JOB: Copy the following listing line for line, with no changes.

Word and item position data
= = = = = = =
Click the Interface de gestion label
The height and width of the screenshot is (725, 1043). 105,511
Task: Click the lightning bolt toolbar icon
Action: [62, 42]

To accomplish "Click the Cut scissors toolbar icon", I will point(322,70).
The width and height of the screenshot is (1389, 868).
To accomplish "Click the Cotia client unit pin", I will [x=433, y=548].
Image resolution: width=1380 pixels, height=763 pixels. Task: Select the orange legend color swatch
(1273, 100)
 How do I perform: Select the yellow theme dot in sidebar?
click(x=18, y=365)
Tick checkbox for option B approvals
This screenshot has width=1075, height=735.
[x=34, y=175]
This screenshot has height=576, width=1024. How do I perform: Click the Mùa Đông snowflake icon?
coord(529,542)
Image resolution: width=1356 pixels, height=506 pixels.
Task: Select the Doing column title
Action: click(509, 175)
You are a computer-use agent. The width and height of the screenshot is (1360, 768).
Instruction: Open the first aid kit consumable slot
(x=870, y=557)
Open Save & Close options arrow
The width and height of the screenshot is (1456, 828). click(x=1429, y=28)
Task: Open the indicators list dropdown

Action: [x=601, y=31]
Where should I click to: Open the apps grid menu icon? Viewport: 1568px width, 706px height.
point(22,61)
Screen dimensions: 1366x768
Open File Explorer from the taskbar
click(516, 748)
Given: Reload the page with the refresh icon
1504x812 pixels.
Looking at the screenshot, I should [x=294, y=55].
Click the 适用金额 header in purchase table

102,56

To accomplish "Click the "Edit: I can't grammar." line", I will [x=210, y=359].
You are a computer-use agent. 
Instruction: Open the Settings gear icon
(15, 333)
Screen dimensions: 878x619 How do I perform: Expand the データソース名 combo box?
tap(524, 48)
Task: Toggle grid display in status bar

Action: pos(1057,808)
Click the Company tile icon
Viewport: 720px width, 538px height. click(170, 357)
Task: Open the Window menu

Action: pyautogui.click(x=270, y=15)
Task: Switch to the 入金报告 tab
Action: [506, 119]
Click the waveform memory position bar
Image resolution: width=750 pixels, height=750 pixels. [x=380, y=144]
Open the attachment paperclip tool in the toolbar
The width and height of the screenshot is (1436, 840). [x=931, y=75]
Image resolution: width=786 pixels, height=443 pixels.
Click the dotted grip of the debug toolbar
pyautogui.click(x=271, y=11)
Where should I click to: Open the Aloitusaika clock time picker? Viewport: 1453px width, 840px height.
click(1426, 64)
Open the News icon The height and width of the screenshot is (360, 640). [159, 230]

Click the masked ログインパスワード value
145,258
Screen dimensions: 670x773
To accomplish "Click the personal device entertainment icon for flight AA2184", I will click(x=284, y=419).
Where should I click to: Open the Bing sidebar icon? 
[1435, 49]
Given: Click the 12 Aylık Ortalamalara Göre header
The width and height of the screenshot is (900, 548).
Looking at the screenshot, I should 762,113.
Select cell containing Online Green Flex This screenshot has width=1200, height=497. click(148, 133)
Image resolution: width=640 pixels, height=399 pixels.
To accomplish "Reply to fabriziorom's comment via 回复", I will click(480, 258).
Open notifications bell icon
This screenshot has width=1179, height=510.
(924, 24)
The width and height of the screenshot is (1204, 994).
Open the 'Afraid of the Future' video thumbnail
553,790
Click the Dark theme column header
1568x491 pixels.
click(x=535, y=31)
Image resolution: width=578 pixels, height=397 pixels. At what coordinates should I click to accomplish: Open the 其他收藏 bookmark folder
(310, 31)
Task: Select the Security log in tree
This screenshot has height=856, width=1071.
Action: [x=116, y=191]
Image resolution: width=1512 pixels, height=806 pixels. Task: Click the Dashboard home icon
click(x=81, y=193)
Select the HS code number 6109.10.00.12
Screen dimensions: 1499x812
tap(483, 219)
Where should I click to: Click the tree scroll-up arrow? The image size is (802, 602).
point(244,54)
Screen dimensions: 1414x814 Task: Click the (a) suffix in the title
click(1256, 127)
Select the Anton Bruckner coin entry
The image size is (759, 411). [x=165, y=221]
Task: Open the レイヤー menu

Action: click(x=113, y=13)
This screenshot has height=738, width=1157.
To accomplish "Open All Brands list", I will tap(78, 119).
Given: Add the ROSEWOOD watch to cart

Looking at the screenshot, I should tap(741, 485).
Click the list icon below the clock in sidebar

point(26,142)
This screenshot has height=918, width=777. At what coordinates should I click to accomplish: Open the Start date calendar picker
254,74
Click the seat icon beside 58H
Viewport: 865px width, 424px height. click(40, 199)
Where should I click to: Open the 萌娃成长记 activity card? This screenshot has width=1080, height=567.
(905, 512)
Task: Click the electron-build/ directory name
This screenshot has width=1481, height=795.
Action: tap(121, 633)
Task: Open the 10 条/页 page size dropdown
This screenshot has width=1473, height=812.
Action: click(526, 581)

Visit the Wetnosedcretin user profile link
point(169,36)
= = = = = = =
RESPONSE:
Click the Interface de gestion label
The height and width of the screenshot is (725, 1043). 105,511
Task: Click the lightning bolt toolbar icon
Action: [62, 42]

To accomplish "Click the Cut scissors toolbar icon", I will point(322,70).
The width and height of the screenshot is (1389, 868).
To accomplish "Click the Cotia client unit pin", I will [x=433, y=548].
Image resolution: width=1380 pixels, height=763 pixels. Task: Select the orange legend color swatch
(1273, 100)
 How do I perform: Select the yellow theme dot in sidebar?
click(x=18, y=365)
Tick checkbox for option B approvals
This screenshot has width=1075, height=735.
[x=34, y=175]
This screenshot has height=576, width=1024. How do I perform: Click the Mùa Đông snowflake icon?
coord(529,542)
Image resolution: width=1356 pixels, height=506 pixels.
Task: Select the Doing column title
Action: click(509, 175)
You are a computer-use agent. The width and height of the screenshot is (1360, 768).
Instruction: Open the first aid kit consumable slot
(x=870, y=557)
Open Save & Close options arrow
The width and height of the screenshot is (1456, 828). click(x=1429, y=28)
Task: Open the indicators list dropdown

Action: [x=601, y=31]
Where should I click to: Open the apps grid menu icon? Viewport: 1568px width, 706px height.
point(22,61)
Screen dimensions: 1366x768
Open File Explorer from the taskbar
click(516, 748)
Given: Reload the page with the refresh icon
1504x812 pixels.
Looking at the screenshot, I should [x=294, y=55].
Click the 适用金额 header in purchase table

102,56

To accomplish "Click the "Edit: I can't grammar." line", I will [x=210, y=359].
You are a computer-use agent. 
Instruction: Open the Settings gear icon
(15, 333)
Screen dimensions: 878x619 How do I perform: Expand the データソース名 combo box?
tap(524, 48)
Task: Toggle grid display in status bar

Action: pos(1057,808)
Click the Company tile icon
Viewport: 720px width, 538px height. click(170, 357)
Task: Open the Window menu

Action: pyautogui.click(x=270, y=15)
Task: Switch to the 入金报告 tab
Action: [506, 119]
Click the waveform memory position bar
Image resolution: width=750 pixels, height=750 pixels. [x=380, y=144]
Open the attachment paperclip tool in the toolbar
The width and height of the screenshot is (1436, 840). [x=931, y=75]
Image resolution: width=786 pixels, height=443 pixels.
Click the dotted grip of the debug toolbar
pyautogui.click(x=271, y=11)
Where should I click to: Open the Aloitusaika clock time picker? Viewport: 1453px width, 840px height.
click(1426, 64)
Open the News icon The height and width of the screenshot is (360, 640). [159, 230]

Click the masked ログインパスワード value
145,258
Screen dimensions: 670x773
To accomplish "Click the personal device entertainment icon for flight AA2184", I will click(x=284, y=419).
Where should I click to: Open the Bing sidebar icon? 
[1435, 49]
Given: Click the 12 Aylık Ortalamalara Göre header
The width and height of the screenshot is (900, 548).
Looking at the screenshot, I should 762,113.
Select cell containing Online Green Flex This screenshot has width=1200, height=497. click(148, 133)
Image resolution: width=640 pixels, height=399 pixels.
To accomplish "Reply to fabriziorom's comment via 回复", I will click(480, 258).
Open notifications bell icon
This screenshot has width=1179, height=510.
(924, 24)
The width and height of the screenshot is (1204, 994).
Open the 'Afraid of the Future' video thumbnail
553,790
Click the Dark theme column header
1568x491 pixels.
click(x=535, y=31)
Image resolution: width=578 pixels, height=397 pixels. At what coordinates should I click to accomplish: Open the 其他收藏 bookmark folder
(310, 31)
Task: Select the Security log in tree
This screenshot has height=856, width=1071.
Action: [x=116, y=191]
Image resolution: width=1512 pixels, height=806 pixels. Task: Click the Dashboard home icon
click(x=81, y=193)
Select the HS code number 6109.10.00.12
Screen dimensions: 1499x812
tap(483, 219)
Where should I click to: Click the tree scroll-up arrow? The image size is (802, 602).
point(244,54)
Screen dimensions: 1414x814 Task: Click the (a) suffix in the title
click(1256, 127)
Select the Anton Bruckner coin entry
The image size is (759, 411). [x=165, y=221]
Task: Open the レイヤー menu

Action: click(x=113, y=13)
This screenshot has height=738, width=1157.
To accomplish "Open All Brands list", I will tap(78, 119).
Given: Add the ROSEWOOD watch to cart

Looking at the screenshot, I should tap(741, 485).
Click the list icon below the clock in sidebar

point(26,142)
This screenshot has height=918, width=777. At what coordinates should I click to accomplish: Open the Start date calendar picker
254,74
Click the seat icon beside 58H
Viewport: 865px width, 424px height. click(40, 199)
Where should I click to: Open the 萌娃成长记 activity card? This screenshot has width=1080, height=567.
(905, 512)
Task: Click the electron-build/ directory name
This screenshot has width=1481, height=795.
Action: tap(121, 633)
Task: Open the 10 条/页 page size dropdown
This screenshot has width=1473, height=812.
Action: click(526, 581)

Visit the Wetnosedcretin user profile link
point(169,36)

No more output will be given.